» Exercise aim: Print each entry precisely; exclude the pictures.

Records excerpted from a collection
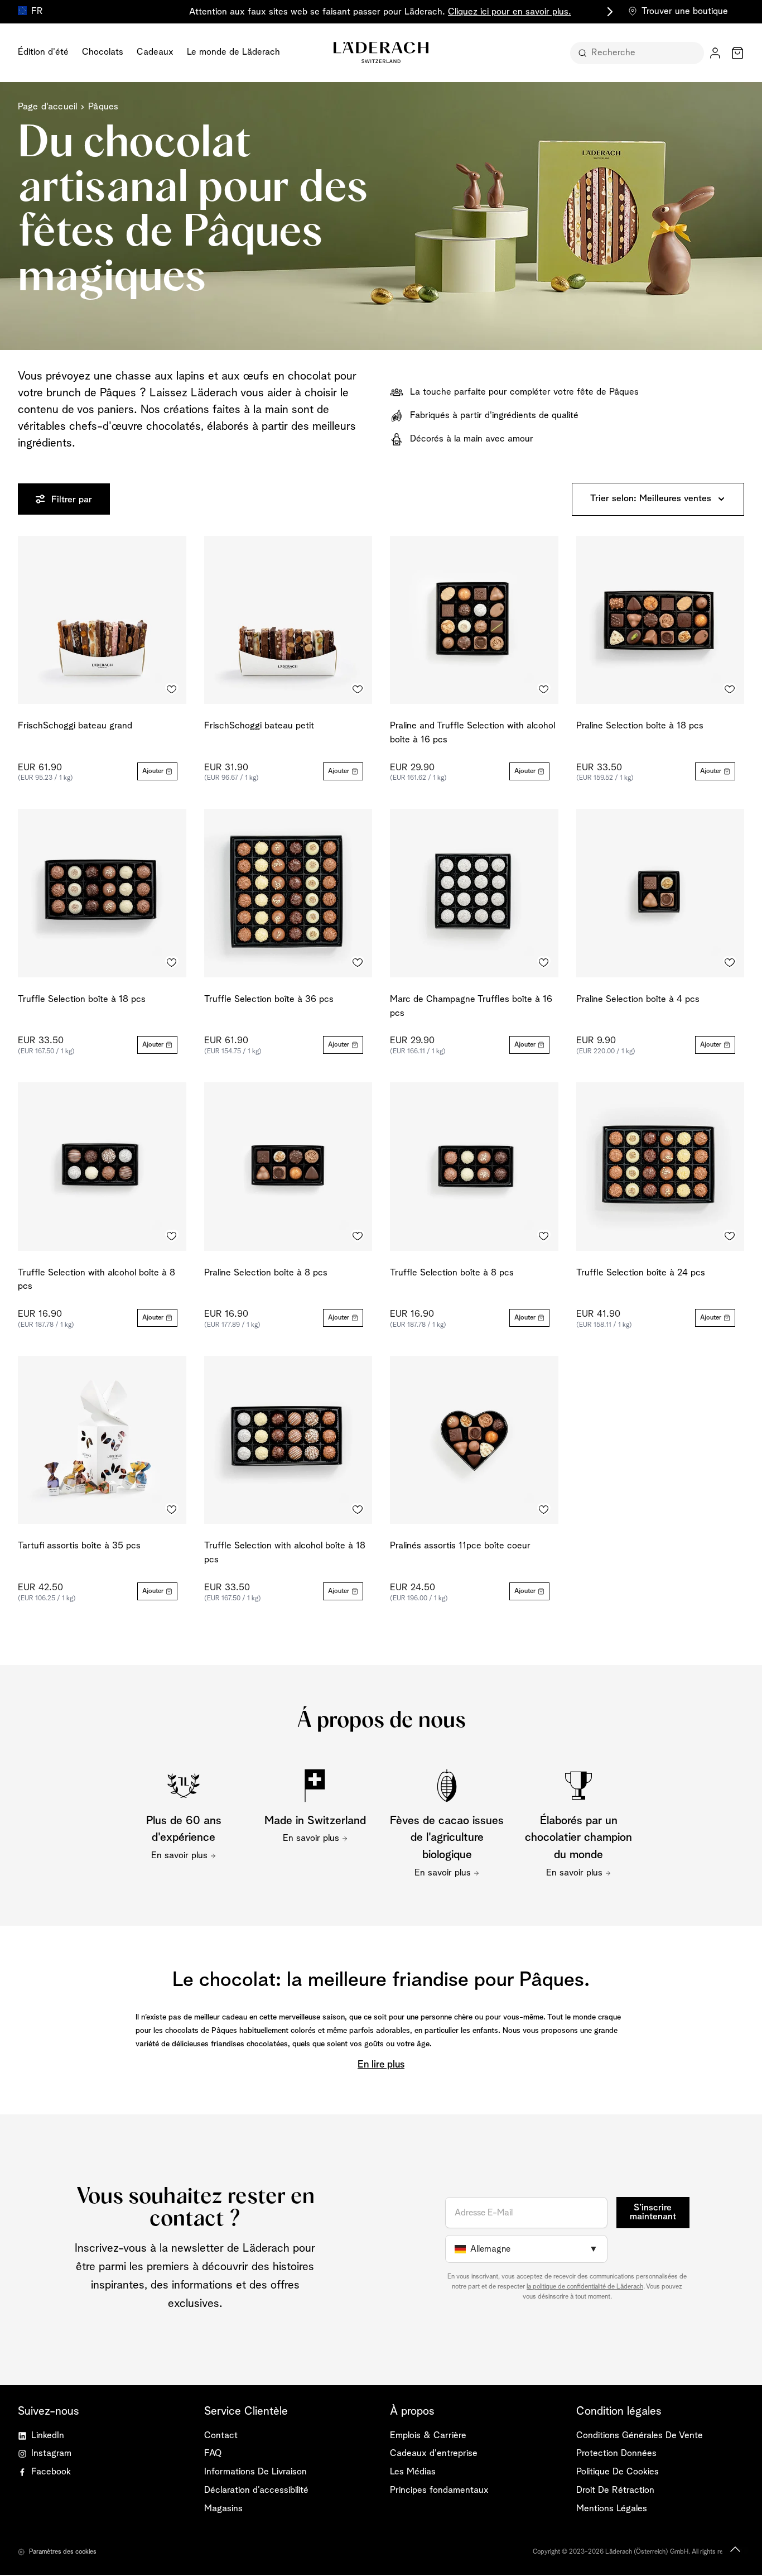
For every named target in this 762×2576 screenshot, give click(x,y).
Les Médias (413, 2472)
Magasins (223, 2508)
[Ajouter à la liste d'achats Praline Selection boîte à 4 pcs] (730, 963)
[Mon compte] (715, 53)
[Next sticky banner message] (608, 11)
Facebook (51, 2472)
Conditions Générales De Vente (639, 2435)
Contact (221, 2435)
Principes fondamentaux (439, 2490)
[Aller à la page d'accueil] (381, 52)
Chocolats (102, 52)
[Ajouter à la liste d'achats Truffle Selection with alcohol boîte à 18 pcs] (358, 1509)
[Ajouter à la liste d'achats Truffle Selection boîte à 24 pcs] (730, 1236)
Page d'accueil (47, 107)
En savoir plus (179, 1855)
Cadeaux (155, 52)
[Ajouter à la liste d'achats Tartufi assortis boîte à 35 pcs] (172, 1509)
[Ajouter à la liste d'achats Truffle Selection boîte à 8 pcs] (544, 1236)
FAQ (212, 2453)
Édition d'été (43, 52)
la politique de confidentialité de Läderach (585, 2287)
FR (37, 11)
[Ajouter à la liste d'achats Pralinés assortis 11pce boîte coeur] (544, 1509)
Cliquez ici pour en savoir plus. (509, 12)
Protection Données (616, 2453)
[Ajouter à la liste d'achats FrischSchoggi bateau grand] (172, 689)
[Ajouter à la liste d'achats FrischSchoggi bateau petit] (358, 689)
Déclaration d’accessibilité (256, 2490)
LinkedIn (47, 2435)
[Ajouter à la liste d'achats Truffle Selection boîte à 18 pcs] (172, 963)
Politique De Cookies (617, 2472)
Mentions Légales (611, 2508)
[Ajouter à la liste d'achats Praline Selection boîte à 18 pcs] (730, 689)
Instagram (51, 2453)
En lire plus (381, 2065)
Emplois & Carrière (428, 2435)
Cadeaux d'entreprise (434, 2453)
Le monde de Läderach (233, 52)
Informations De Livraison (255, 2472)
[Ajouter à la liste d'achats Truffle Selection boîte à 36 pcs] (358, 963)
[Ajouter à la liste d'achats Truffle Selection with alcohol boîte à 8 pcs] (172, 1236)
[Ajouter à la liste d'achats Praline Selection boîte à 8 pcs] (358, 1236)
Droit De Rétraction (615, 2490)
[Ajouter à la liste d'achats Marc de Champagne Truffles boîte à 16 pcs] (544, 963)
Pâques (103, 107)
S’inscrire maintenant (653, 2212)
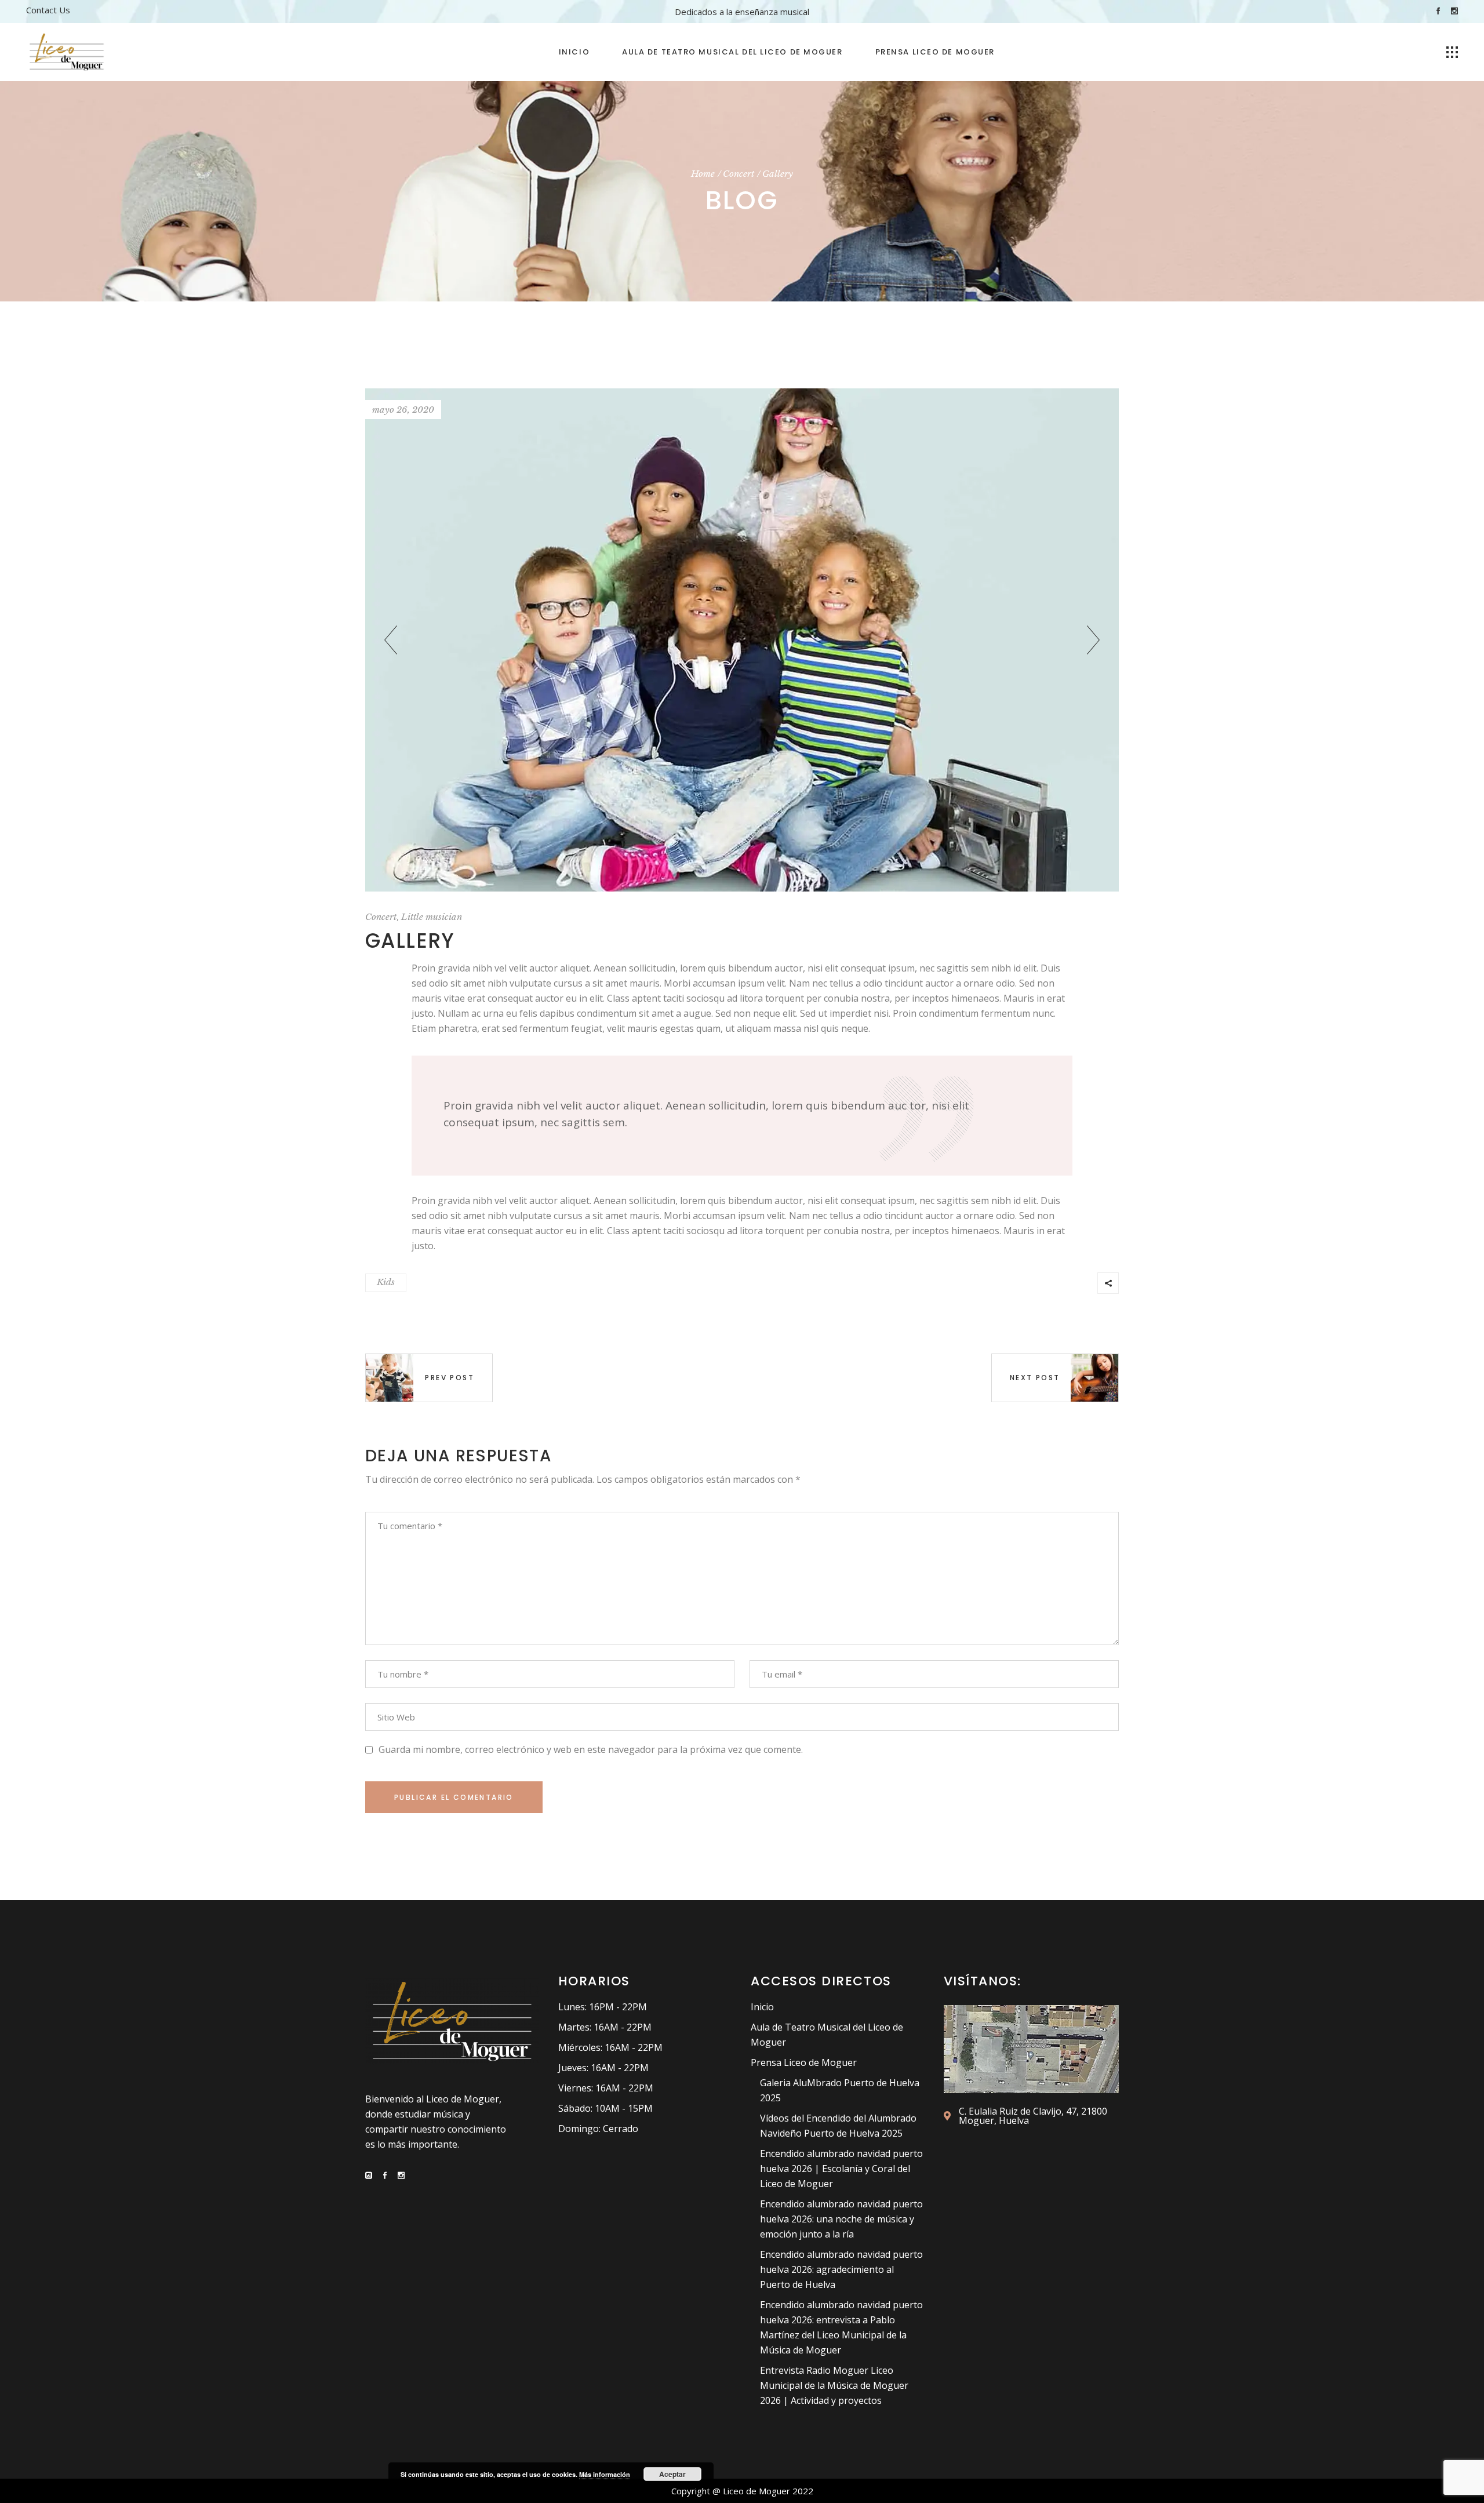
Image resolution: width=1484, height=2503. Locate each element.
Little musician (431, 916)
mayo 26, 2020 (403, 409)
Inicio (762, 2006)
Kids (386, 1281)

» Solution for this exercise:
For every named target in this 762×2576 screenshot, give click(x,y).
Les Médias (413, 2472)
Magasins (223, 2508)
[Ajouter à la liste d'achats Praline Selection boîte à 4 pcs] (730, 963)
[Mon compte] (715, 53)
[Next sticky banner message] (608, 11)
Facebook (51, 2472)
Conditions Générales De Vente (639, 2435)
Contact (221, 2435)
Principes fondamentaux (439, 2490)
[Aller à la page d'accueil] (381, 52)
Chocolats (102, 52)
[Ajouter à la liste d'achats Truffle Selection with alcohol boîte à 18 pcs] (358, 1509)
[Ajouter à la liste d'achats Truffle Selection boîte à 24 pcs] (730, 1236)
Page d'accueil (47, 107)
En savoir plus (179, 1855)
Cadeaux (155, 52)
[Ajouter à la liste d'achats Tartufi assortis boîte à 35 pcs] (172, 1509)
[Ajouter à la liste d'achats Truffle Selection boîte à 8 pcs] (544, 1236)
FAQ (212, 2453)
Édition d'été (43, 52)
la politique de confidentialité de Läderach (585, 2287)
FR (37, 11)
[Ajouter à la liste d'achats Pralinés assortis 11pce boîte coeur] (544, 1509)
Cliquez ici pour en savoir plus. (509, 12)
Protection Données (616, 2453)
[Ajouter à la liste d'achats FrischSchoggi bateau grand] (172, 689)
[Ajouter à la liste d'achats FrischSchoggi bateau petit] (358, 689)
Déclaration d’accessibilité (256, 2490)
LinkedIn (47, 2435)
[Ajouter à la liste d'achats Truffle Selection boîte à 18 pcs] (172, 963)
Politique De Cookies (617, 2472)
Mentions Légales (611, 2508)
[Ajouter à la liste d'achats Praline Selection boîte à 18 pcs] (730, 689)
Instagram (51, 2453)
En lire plus (381, 2065)
Emplois & Carrière (428, 2435)
Cadeaux d'entreprise (434, 2453)
Le monde de Läderach (233, 52)
Informations De Livraison (255, 2472)
[Ajouter à la liste d'achats Truffle Selection boîte à 36 pcs] (358, 963)
[Ajouter à la liste d'achats Truffle Selection with alcohol boîte à 8 pcs] (172, 1236)
[Ajouter à la liste d'achats Praline Selection boîte à 8 pcs] (358, 1236)
Droit De Rétraction (615, 2490)
[Ajouter à la liste d'achats Marc de Champagne Truffles boîte à 16 pcs] (544, 963)
Pâques (103, 107)
S’inscrire maintenant (653, 2212)
Image resolution: width=1484, height=2503. Locate each element.
Little musician (431, 916)
mayo 26, 2020 (403, 409)
Inicio (762, 2006)
Kids (386, 1281)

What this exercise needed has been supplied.